## Working data:
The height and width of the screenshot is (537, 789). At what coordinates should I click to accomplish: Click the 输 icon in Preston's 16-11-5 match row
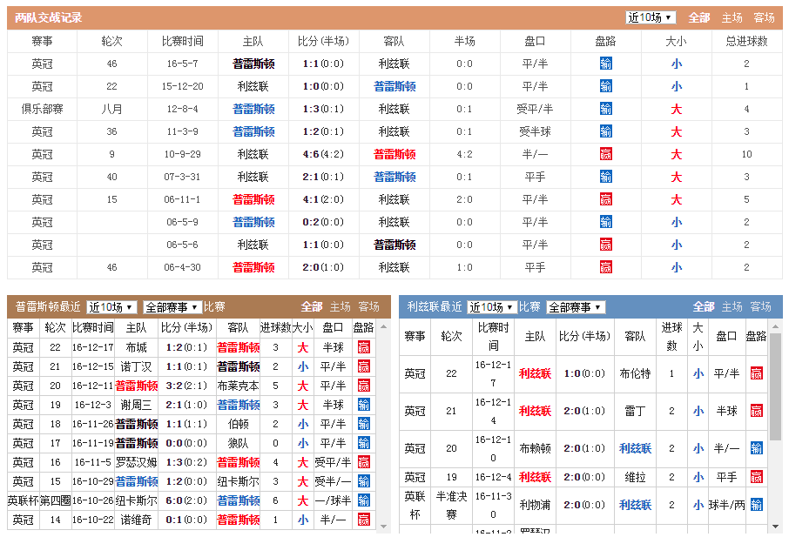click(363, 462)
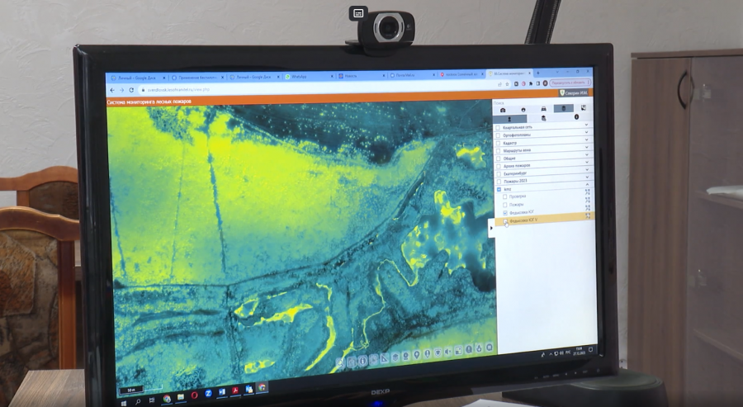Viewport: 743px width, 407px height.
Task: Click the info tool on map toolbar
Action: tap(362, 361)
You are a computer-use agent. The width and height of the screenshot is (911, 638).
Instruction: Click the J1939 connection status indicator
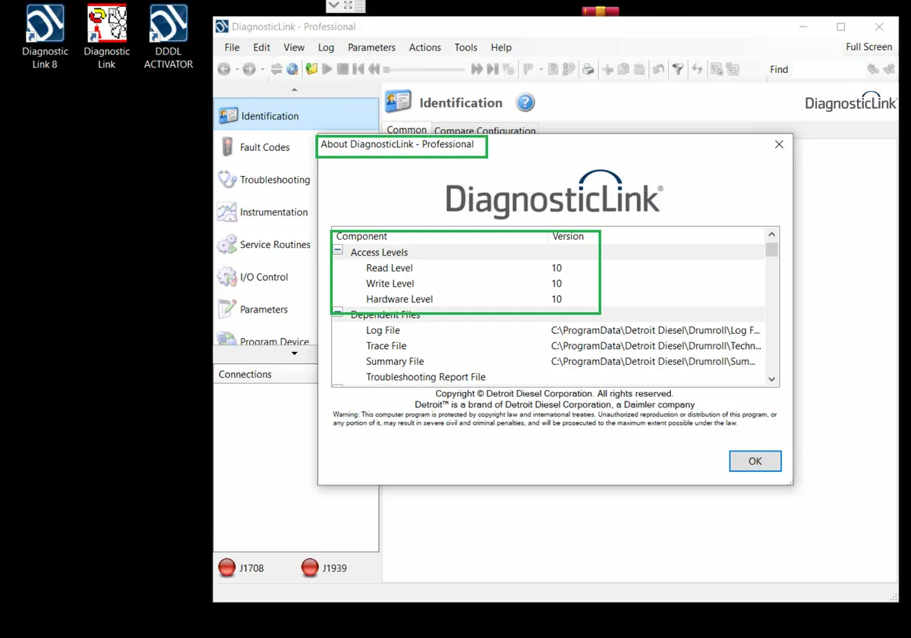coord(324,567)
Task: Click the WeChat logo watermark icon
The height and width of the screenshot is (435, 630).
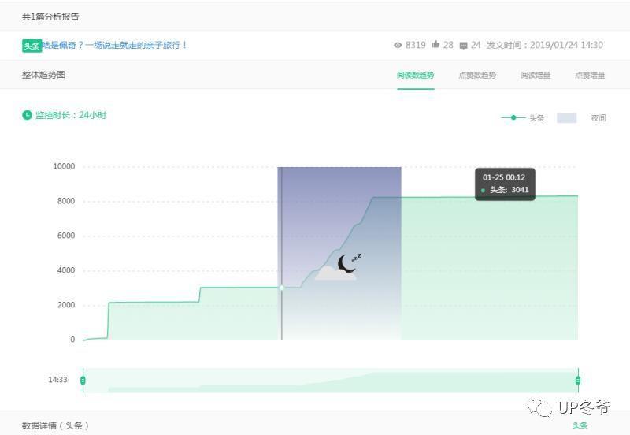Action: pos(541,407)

## Exercise brief:
Everything in the listing should be copied exactly, apart from the images it holds.

## Output for this task:
The height and width of the screenshot is (537, 789). At what coordinates should I click to accomplish: Click the 输 icon in Preston's 16-11-5 match row
click(363, 462)
Viewport: 743px width, 407px height.
Task: Click the info tool on map toolbar
Action: tap(362, 361)
You are a computer-use agent. The width and height of the screenshot is (911, 638).
Instruction: Click the J1939 connection status indicator
coord(324,567)
Task: Click the WeChat logo watermark icon
The height and width of the screenshot is (435, 630).
Action: pos(541,407)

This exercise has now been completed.